The Yorkshire Evening Post Friday 30th March 1900
GOODS TRAIN WRECKED NEAR BARNSLEY
DRIVER AND FIREMAN SEVERELY INJURED
BURIED UNDER THE DEBRIS FOR AN HOUR
About half past two o'clock this morning serious accident occurred on the Greet Central Railway at Smithies, near Barnsley, an express goods train being wrecked and the driver and
Fireman injured. The train was from East Ardsley to Annesley, the junction with the new main line to London. The train was traveling at express speed, and just below the foot bridge at Smithies the engine left the lines, and many waggons mounted the engine, forming a strangely confused mass of wreckage to a considerable height, and completely blocking all the lines.
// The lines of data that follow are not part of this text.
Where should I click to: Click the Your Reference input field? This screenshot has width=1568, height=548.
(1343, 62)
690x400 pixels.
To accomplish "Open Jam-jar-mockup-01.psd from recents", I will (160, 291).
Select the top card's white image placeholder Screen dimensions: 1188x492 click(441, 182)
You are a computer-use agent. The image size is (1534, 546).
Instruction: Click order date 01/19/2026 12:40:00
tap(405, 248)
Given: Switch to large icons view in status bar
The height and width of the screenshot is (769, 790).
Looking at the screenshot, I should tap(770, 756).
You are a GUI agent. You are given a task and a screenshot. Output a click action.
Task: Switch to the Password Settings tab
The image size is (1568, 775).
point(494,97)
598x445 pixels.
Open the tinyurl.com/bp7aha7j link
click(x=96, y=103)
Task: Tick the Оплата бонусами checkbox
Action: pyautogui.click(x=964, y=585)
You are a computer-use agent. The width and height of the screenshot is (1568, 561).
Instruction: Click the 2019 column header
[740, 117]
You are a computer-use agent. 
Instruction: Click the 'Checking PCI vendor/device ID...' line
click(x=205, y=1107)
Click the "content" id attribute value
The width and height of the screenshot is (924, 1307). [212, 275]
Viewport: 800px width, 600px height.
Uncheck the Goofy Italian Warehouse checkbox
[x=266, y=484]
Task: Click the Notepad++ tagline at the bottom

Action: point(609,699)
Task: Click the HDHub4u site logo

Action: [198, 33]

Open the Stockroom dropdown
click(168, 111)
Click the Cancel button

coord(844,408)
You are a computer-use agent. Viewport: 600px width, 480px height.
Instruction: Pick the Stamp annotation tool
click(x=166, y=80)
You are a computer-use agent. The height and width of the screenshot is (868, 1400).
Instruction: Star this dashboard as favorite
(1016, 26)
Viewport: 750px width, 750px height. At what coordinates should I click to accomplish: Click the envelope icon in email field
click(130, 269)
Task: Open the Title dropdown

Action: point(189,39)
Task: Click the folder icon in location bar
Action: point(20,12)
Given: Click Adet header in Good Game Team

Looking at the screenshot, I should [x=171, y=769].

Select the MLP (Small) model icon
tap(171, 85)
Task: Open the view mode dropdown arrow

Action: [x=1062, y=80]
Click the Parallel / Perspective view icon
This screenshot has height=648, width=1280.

The driver, Richard Shenton, and the fireman, Bernard Outram, of Staveley, were buried for about an hour, and when recovered were badly injured. They were subsequently taken to the Beckett Hospital, Outram is badly scalded all over the body.
At ten o'clock the line had not been cleared, and passenger traffic from Wakefield is seriously delayed.
Writing later, our Barnsley correspondent says the cause of the accident has not yet been ascertained, but it appears that the engine left the metals turning ‘diagonally into trucks standing in the siding. The train was traveling at big speed, and the waggons in the front part of the train leaped upon the engine, end formed a big heap of wreckage, blocking all the lines. The engine itself was completely buried, end the driver and fireman had a lucky escape. Both men are suffering badly from shock, but Outram is the more seriously injured. Fortunately the guards van kept the metals, and the guard escaped injury beyond a severe shaking.